I don’t know the inside of the BirdLife/ELO thing and I might be wrong (the FNSEA, particularly environmentally unfriendly is also an ELO member according to their website). But I can’t help thinking that it is an excellent thing that, eventually, progressive farmers organizations look for a common ground with (competent) environmental organizations such as BirdLife. Especially when the NFU becomes more and more “French”. It is a new wind for change coming from another direction.
I agree with Christophe Bureau that this is a good sign. It shows that the camp of traditional CAP defenders is disintegrating and that some organizations are ‘facing up to reality’. That will put pressure on those who remain behind.

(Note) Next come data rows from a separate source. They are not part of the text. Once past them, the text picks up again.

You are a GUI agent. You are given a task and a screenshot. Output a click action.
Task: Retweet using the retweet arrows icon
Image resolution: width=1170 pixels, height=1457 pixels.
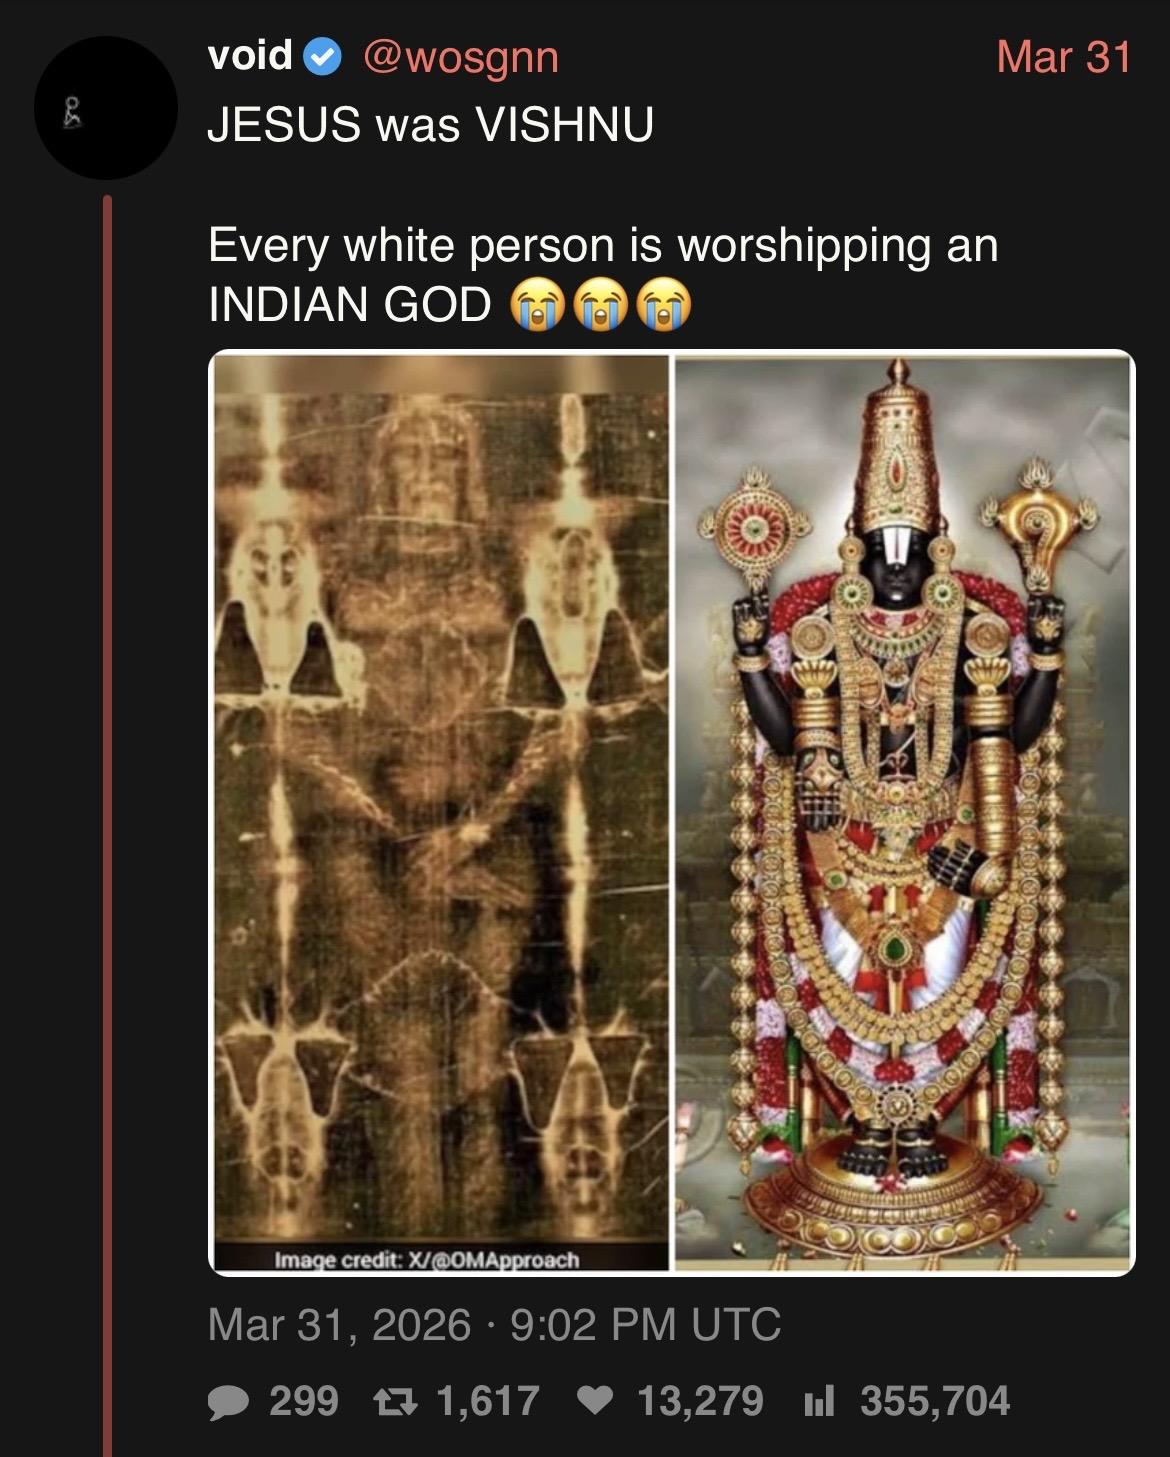point(393,1401)
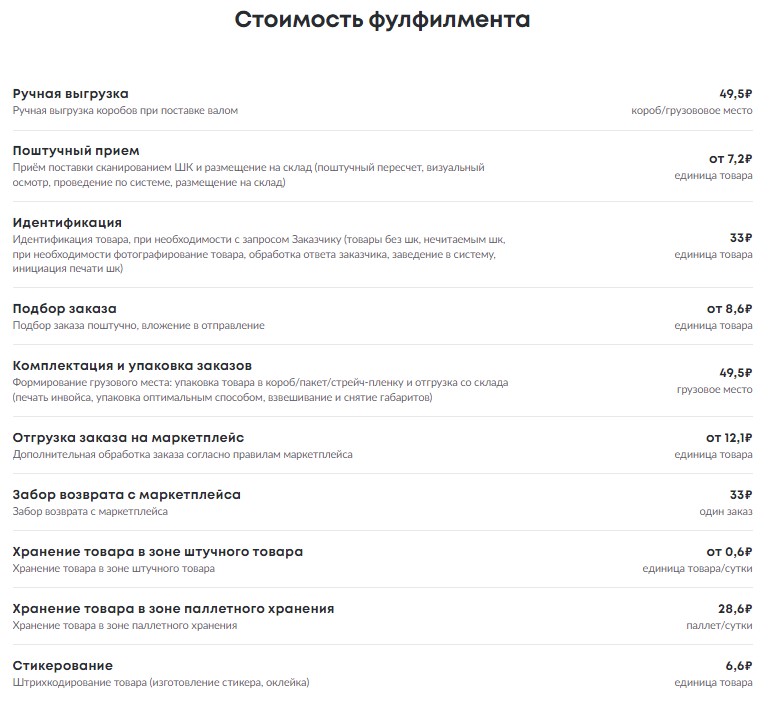Open the 'Стикерование' service heading

pyautogui.click(x=63, y=665)
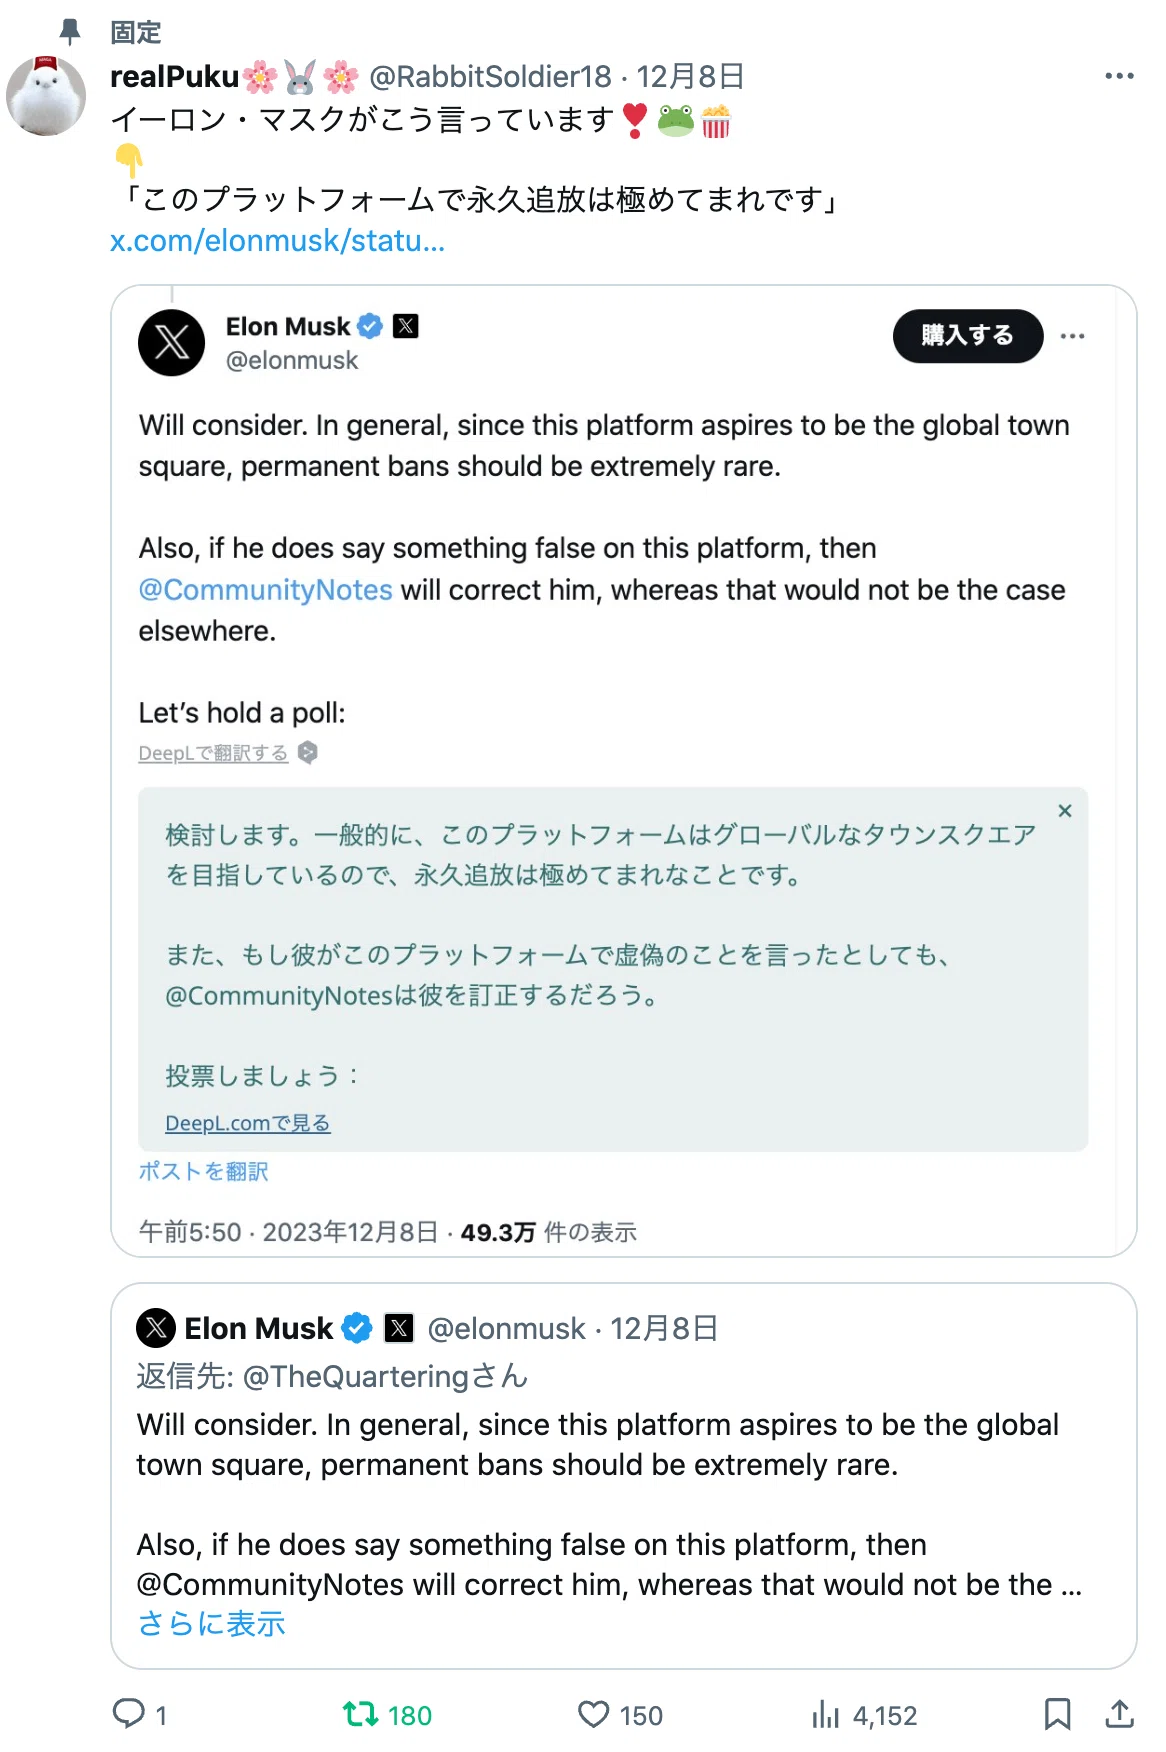The image size is (1166, 1752).
Task: Like the post with heart icon
Action: point(593,1714)
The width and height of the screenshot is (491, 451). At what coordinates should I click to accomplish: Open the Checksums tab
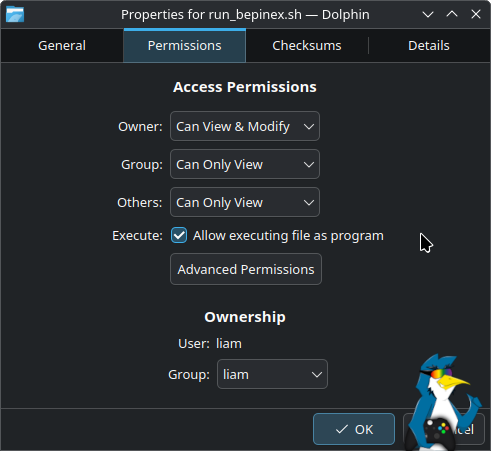[x=307, y=46]
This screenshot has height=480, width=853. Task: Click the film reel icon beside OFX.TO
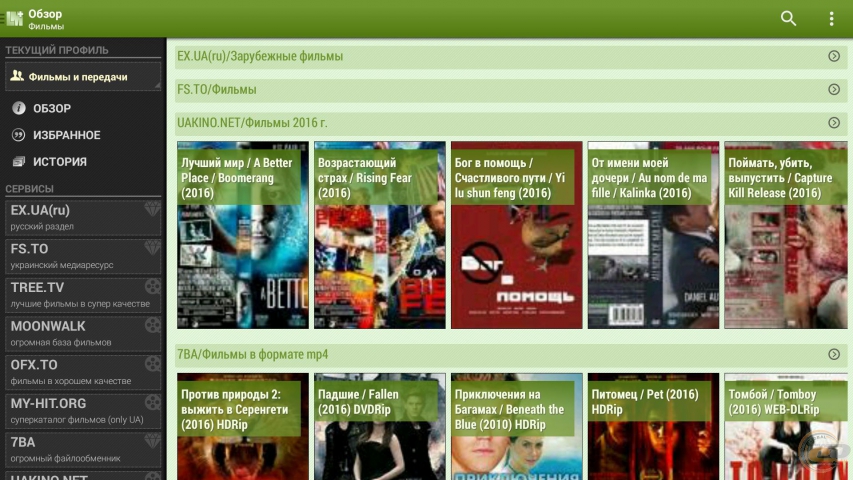tap(152, 364)
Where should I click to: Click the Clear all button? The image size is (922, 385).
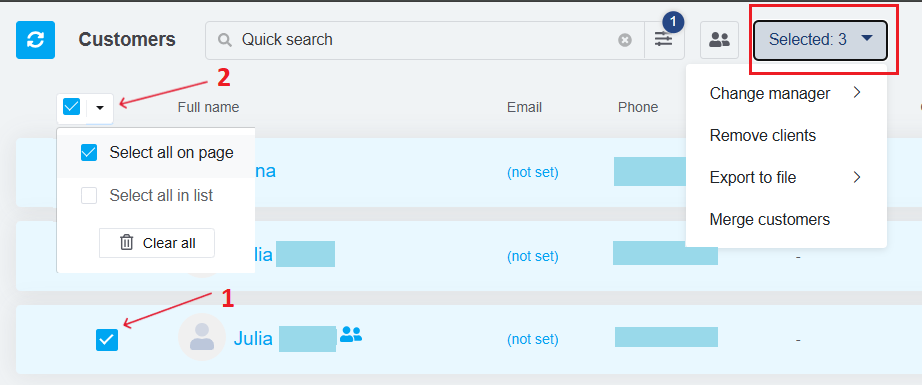pos(157,243)
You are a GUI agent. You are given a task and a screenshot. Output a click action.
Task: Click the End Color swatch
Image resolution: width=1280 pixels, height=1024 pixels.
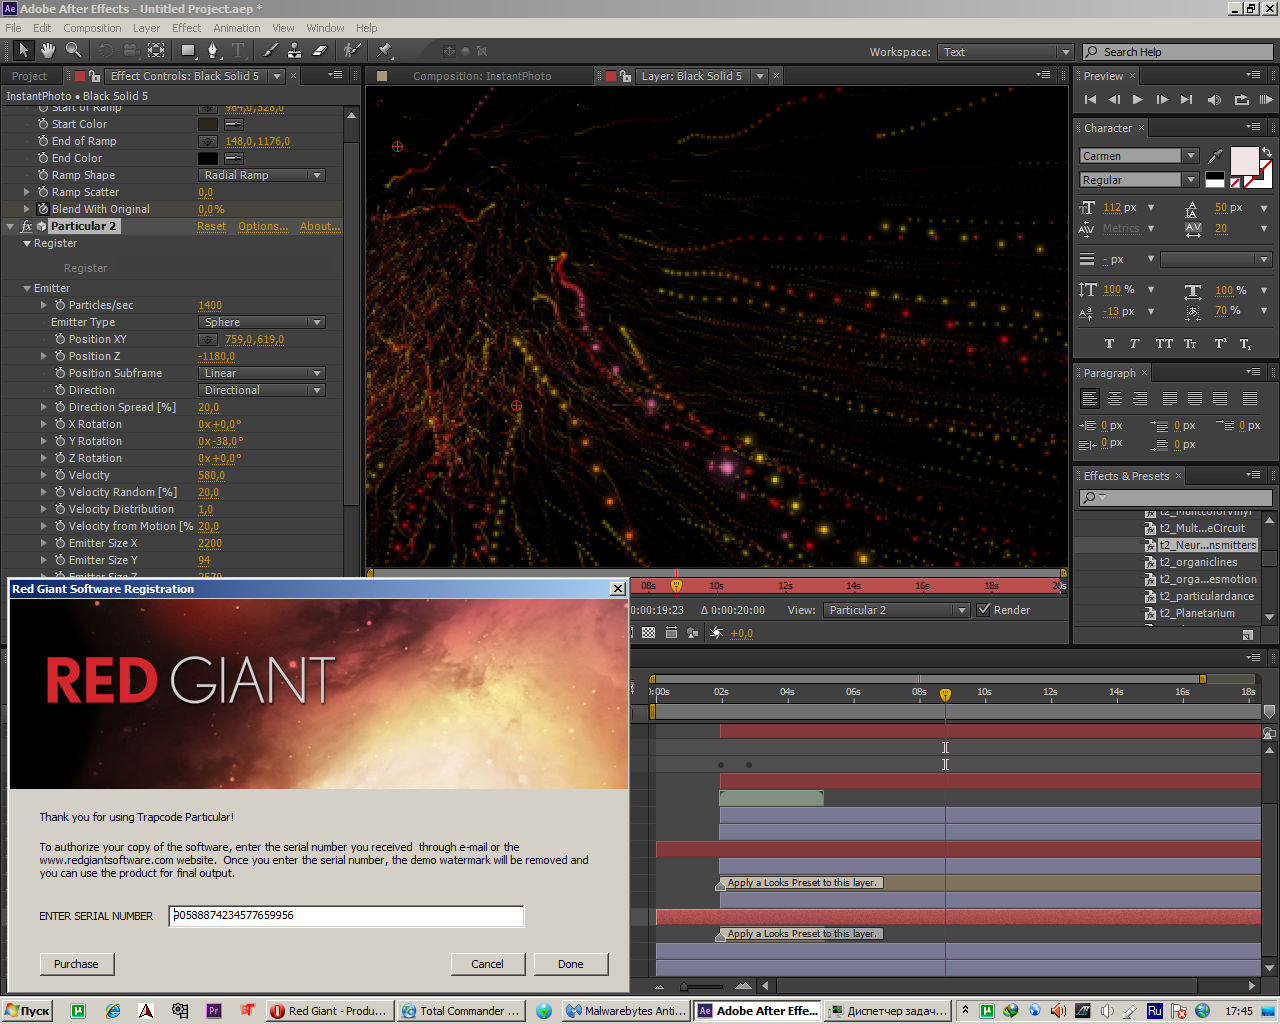coord(208,158)
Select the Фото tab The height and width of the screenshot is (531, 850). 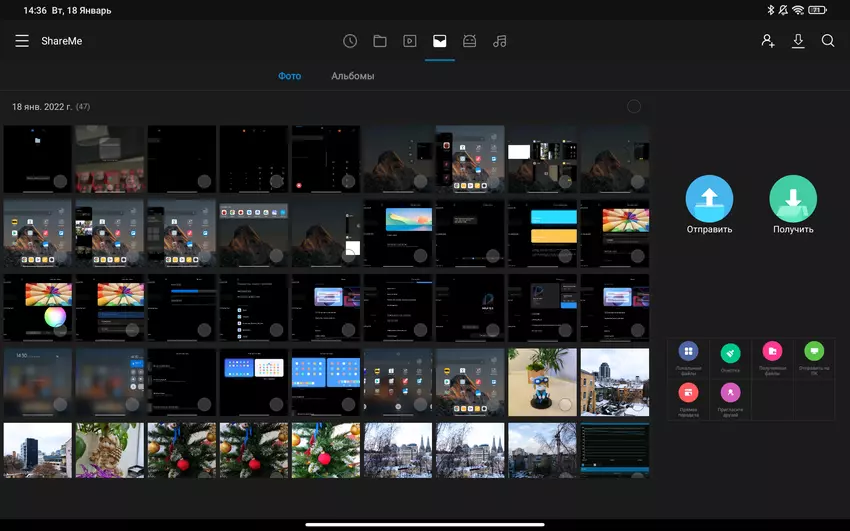pyautogui.click(x=289, y=76)
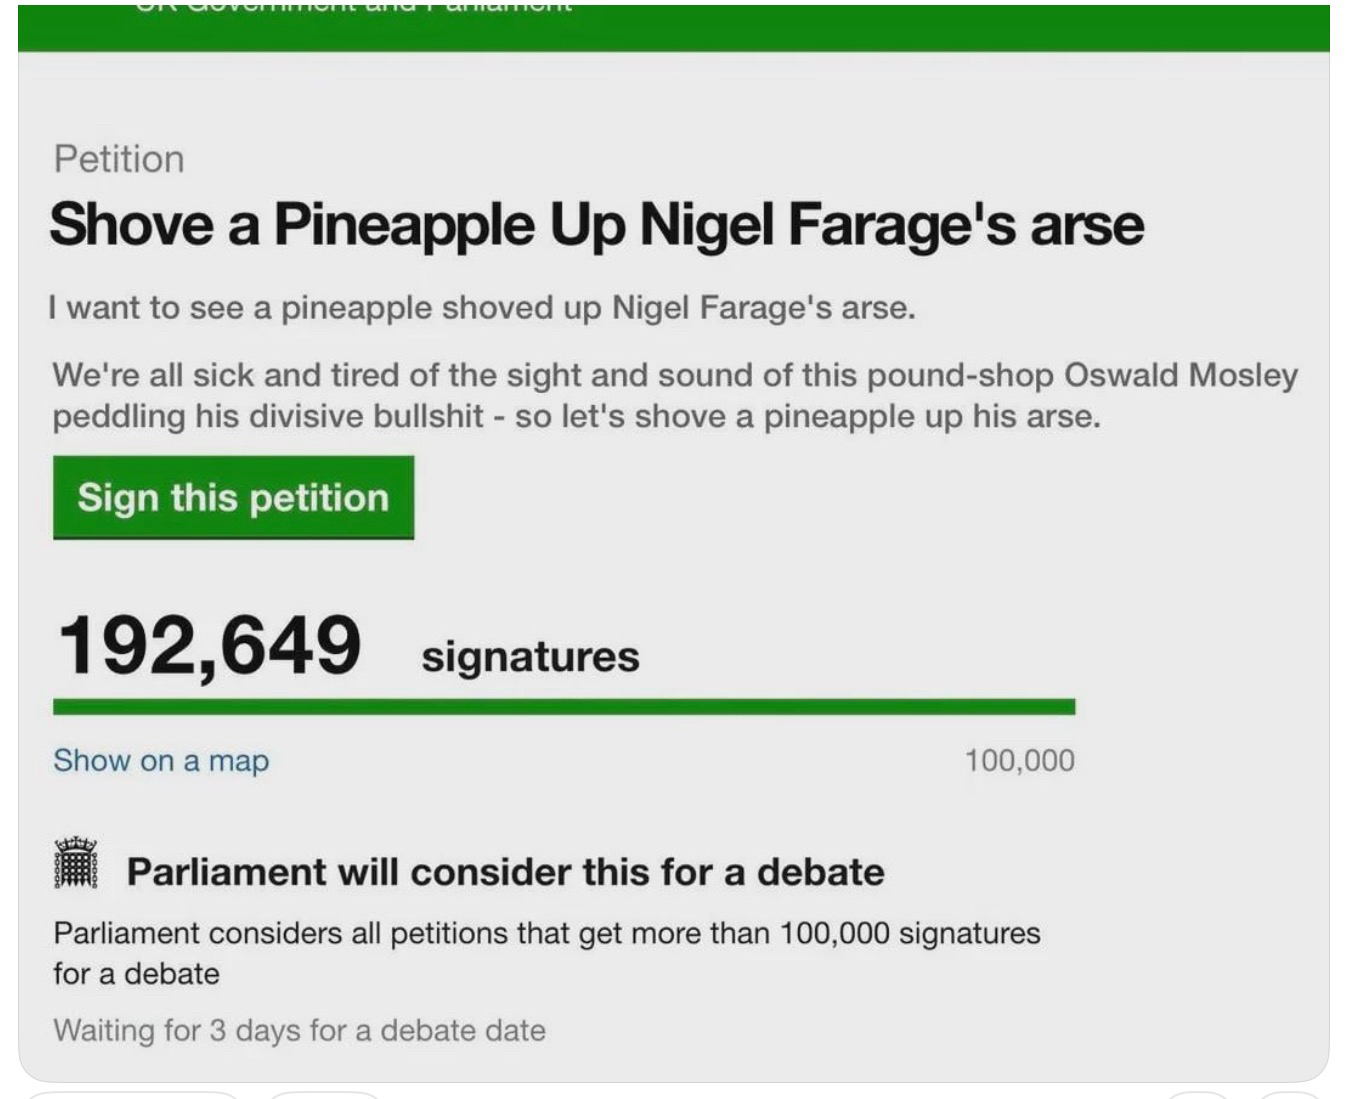This screenshot has width=1348, height=1099.
Task: Click the Sign this petition button
Action: [x=233, y=498]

But I still think that the more ambitious reformers should not make too many steps too quickly in the direction of these more-compromising farm/land/rural interests. After all, they did not move because environmentalists convinced them that we have to better protect public goods but because of political pressures. The best approach is thus to maintain this pressure.
It’s illuminating to examine the comment of NFU Wales President Ed Bailey:
During the Q&A at the ELO/Birdlife launch, Allan Buckwell was asked if he considered food to be a public good. As one would expect of someone with a knowledge of economics he said No, food is a private good. I agree completely.
There is certainly a public interest in seeing that people are able to feed themselves (best done through the tax and benefit system not farm subsidies) and that markets are working efficiently and sustainably to connect producers with consumers.
In their role as ‘food producers first and foremost’ farmers should not have a claim on taxpayer support. Much though it might pain Ed Bailey, I am afraid that the case for supporting hill farmers is based primarily on environmental performance: it is only when farmers are producing something that is socially valuable but not marketable (i.e. not food, which is 100% marketable) that they have a justifiable claim on public support.